8月2日の書庫

本の感想を書くブログです。

イーユン・リー『理由のない場所』感想

 イーユン・リーの『理由のない場所』を読みました。

理由のない場所

 私が定期的に行く書店にずっと数か月は平積みになっていて(それは売れ残りというよりは、その本のセレクトだということを意味している)気になっていた本を図書館で見かけました。嬉しい。いや、買ってもいいのだけれど買う勇気はなかった。でも本当に買ってもよかった。というか何度も読んでいい本だと思う。

 母親と自殺して間もない16歳の息子との会話。物語は母親と息子の対話形式で続き、そこに「」は無い。
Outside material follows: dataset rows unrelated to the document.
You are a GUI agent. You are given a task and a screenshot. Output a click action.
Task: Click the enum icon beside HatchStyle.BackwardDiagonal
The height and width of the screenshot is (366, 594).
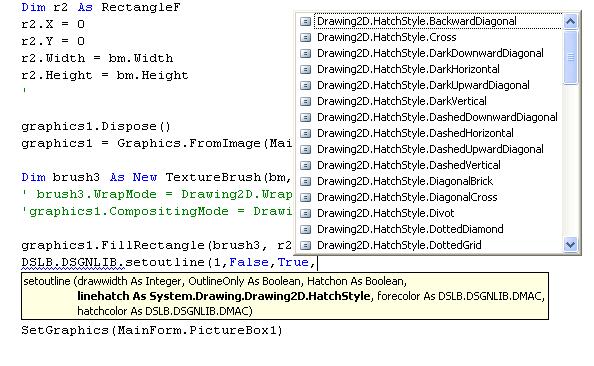tap(305, 22)
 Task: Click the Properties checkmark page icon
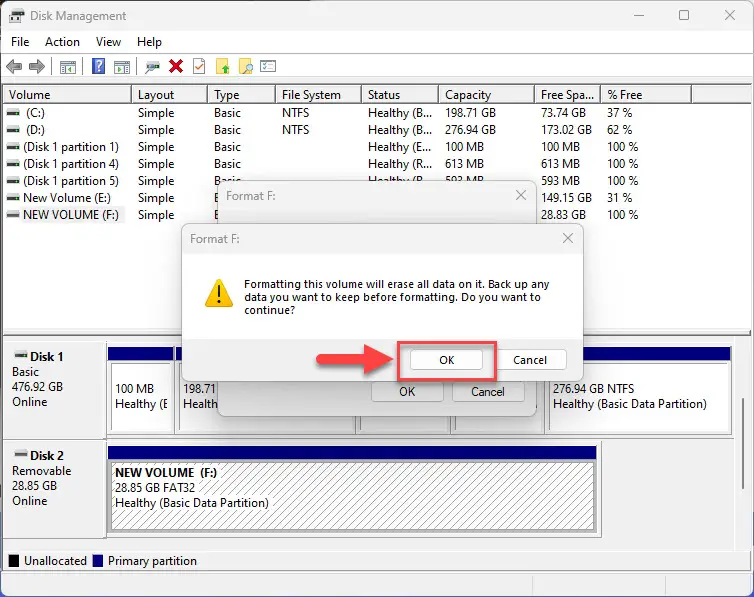pos(199,67)

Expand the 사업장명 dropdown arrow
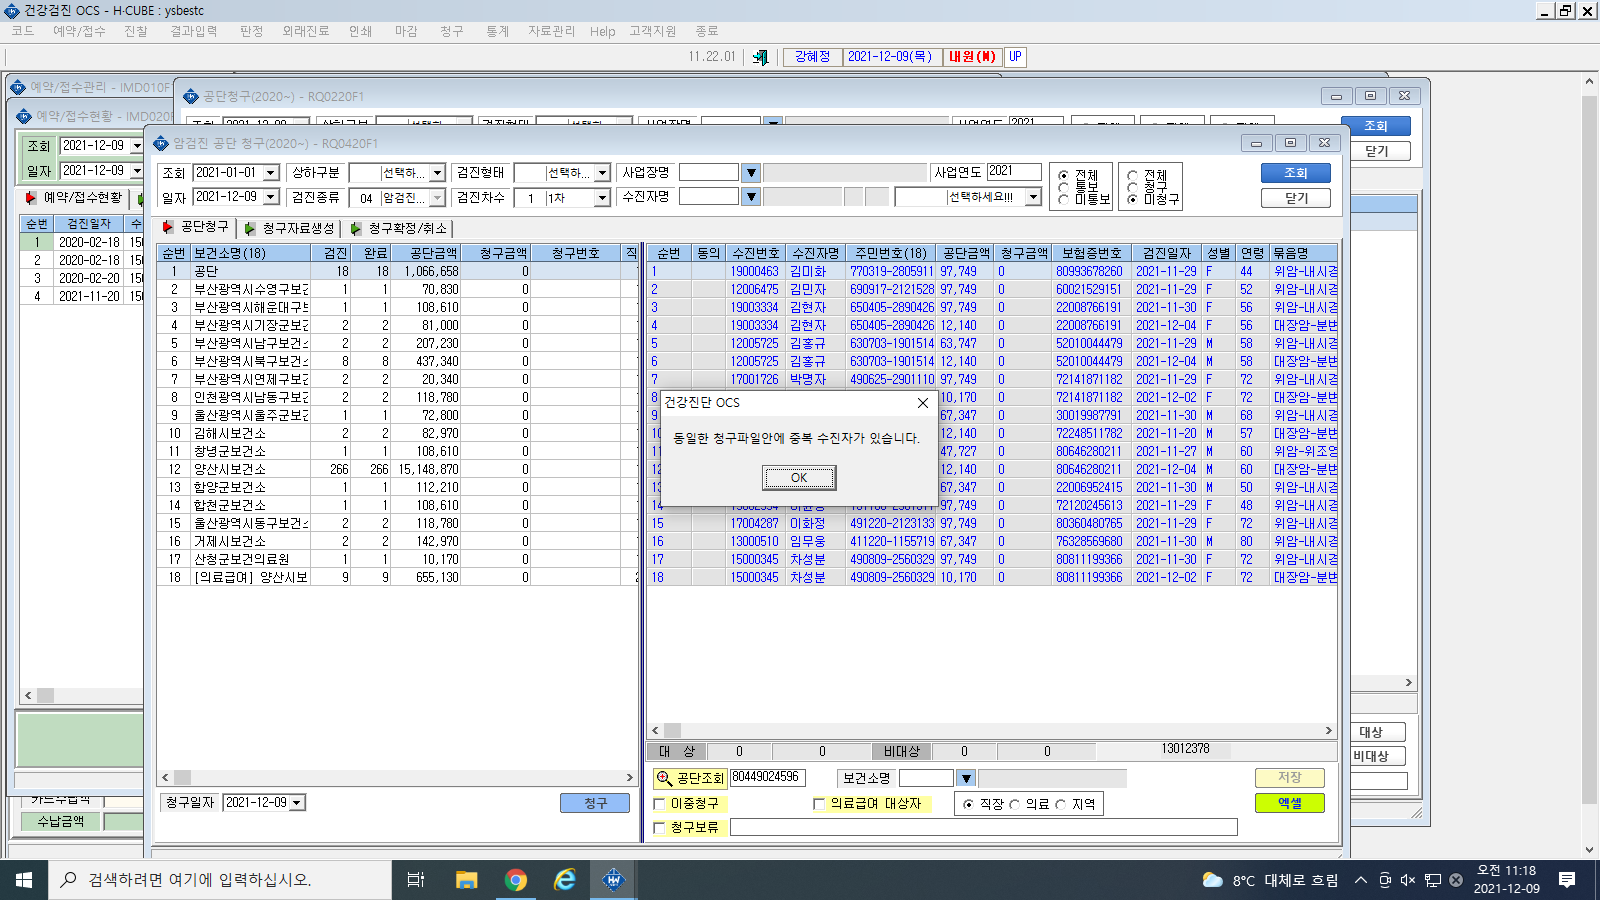coord(751,173)
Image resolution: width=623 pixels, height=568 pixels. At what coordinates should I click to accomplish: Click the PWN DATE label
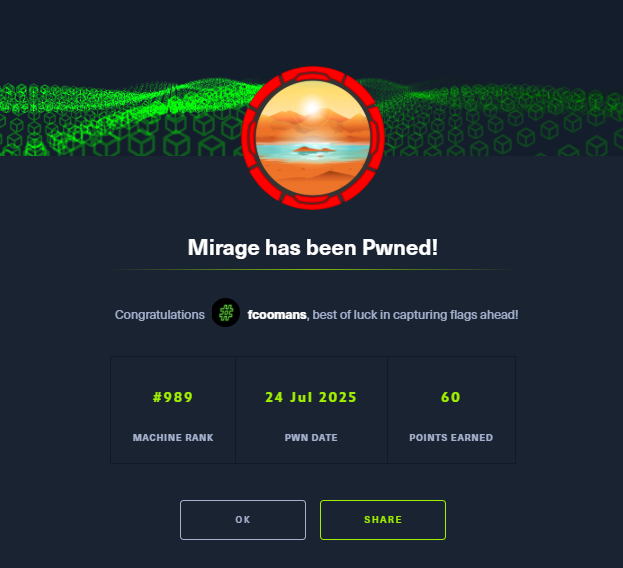tap(311, 437)
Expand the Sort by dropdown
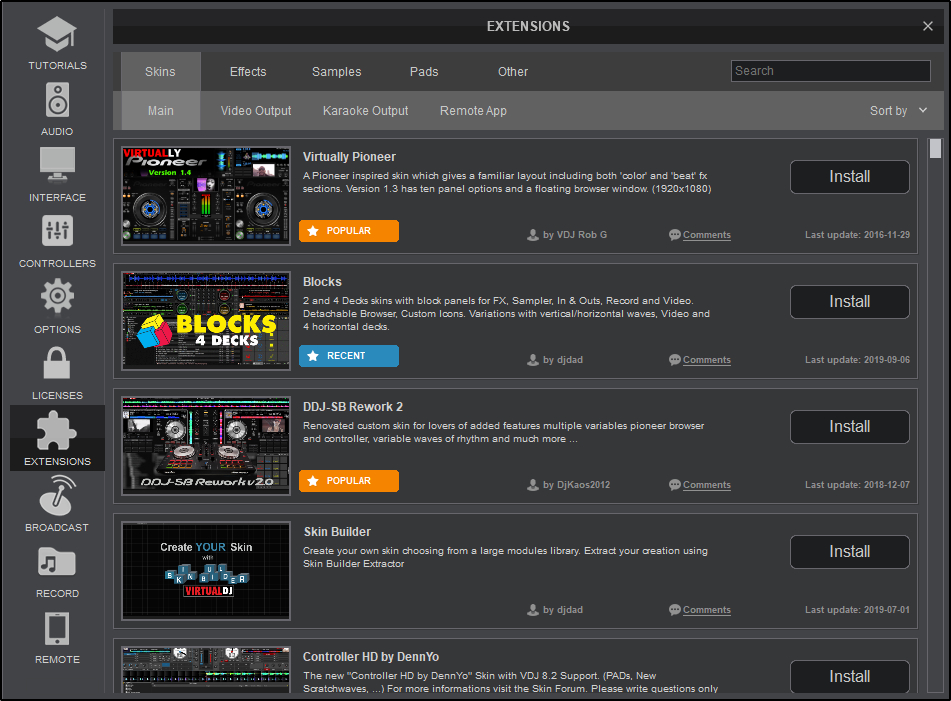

 彼女と対話する皮肉屋な息子・ニコライは本当のニコライなのだろうか。それを断定することはできない。母親が作り出したニコライとも呼べるし、しかし、元来人間と言うのは生身の人間と対峙していても己が作り出したその人のイメージを張り合わせながら対峙している、気がする。なので本当かどうかというのは意味がない問いなのかもしれない。

 何か他の人がこの本に寄せた文章を読んで「そうか」と思ったのが、この母親と息子が用いる言葉について。どうやら同じ言語ではあるけれど、母親は他に母語があり後天的に習得したもの、一方息子は母語であり自由に悠々と海を泳いでいけるということらしい。世界という海に投げ込まれたとき、母親が少々ぎこちない泳ぎ方で渡っていくのに対して、彼女を先行してすいすい泳いでいく息子のイメージを思い浮かべてしまう。この辺はもう一度読むときに考えたいところ。

 息子を喪った悲しみが前面に出てこない対話が余計読んでいてつらい。母親の苦い嫌味を飄々と躱す息子がつらい。対話し続けることで彼をこの場所につなぎ留めたい。そういう思いがあるのだろうけれど、切迫感がなく淡々と進む対話に母親の冷静な知性を感じる。とにかくすごい話。そしてこれが作者の実体験であり、同じく息子を亡くしてから数週間で書いたということが、すごい。本当にすごい。世界は広く人間は奥深い。